An ikon (icon) is a symbol within a belief system, and the buildings depicted in this series are sites of supernatural mystery within this doctrine. This kind of building can be found in jurisdictions worldwide – although to the uninitiated these appear like any other building within the settlement. The buildings in this series are all found in London, GB; other provinces where IKONIC BUILDINGS are known to exist include Amsterdam, Dublin, Belize, Nauru, Delaware, and the British Virgin Islands.
IKONIC BUILDINGS are inhabited by gatekeepers – oracles who may refuse to speak with anybody except those initiates of the same order, known as ‘tax advisors’ or ‘accountants’. These secret, sacred buildings are spatial vortexes where hundreds of thousands of spirits known as ‘companies’ are thought to reside.

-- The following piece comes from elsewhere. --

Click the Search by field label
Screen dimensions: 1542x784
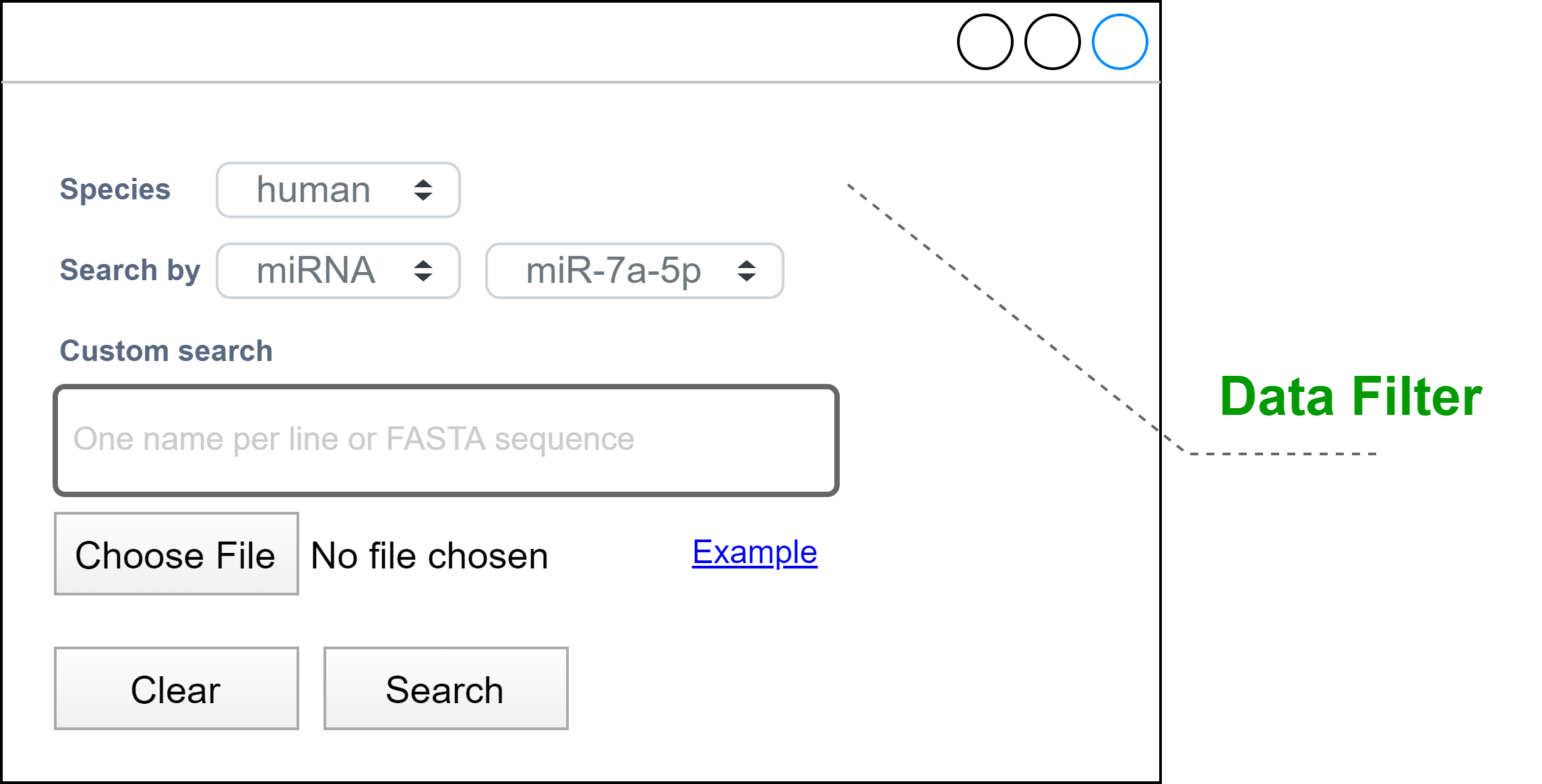130,270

Builders in the medieval era also exploited the extraordinary properties of glass: its radiance and ability to refract or be imbued with light. As the most fragile, expensive and exuberant aspect of the building, coloured glass was used to depict scenes or concepts of religious dogma – which were only visible from the inside.
Glass is a dualistic material. Its properties are inherently contradictory. It manifests the idea of transparency but often has the effect of a mirror, obscuring the interior of a building. Glass is very commonly used in buildings known as ‘skyscrapers’ – totems within the same belief system.
In 1999, economist Andrew Lawrence described the coincidence of skyscraper building as predictors of financial crisis (for example, Chrysler Building 1928, World Trade Centre 1970, Canary Wharf 1990, Petronas Towers 1997, Burj Khalifa 2007). Lawrence’s ‘Skyscraper Index’ ultimately demonstrates that urban development can also be a manifestation of irrationality, emotional imbalance and neurotic speculation.
Urban development is often depicted as sensible, necessary and the product of a sophisticated system. However, nearly all development is equally based on collective fictions told to the tribe – from the 60+ storey type through to the sub-prime.
These geometric glass depictions of IKONIC BUILDINGS give specific form and place to the abstractions and confabulations of the financial industry, providing glimpses into metaphysical interstices within the physical city.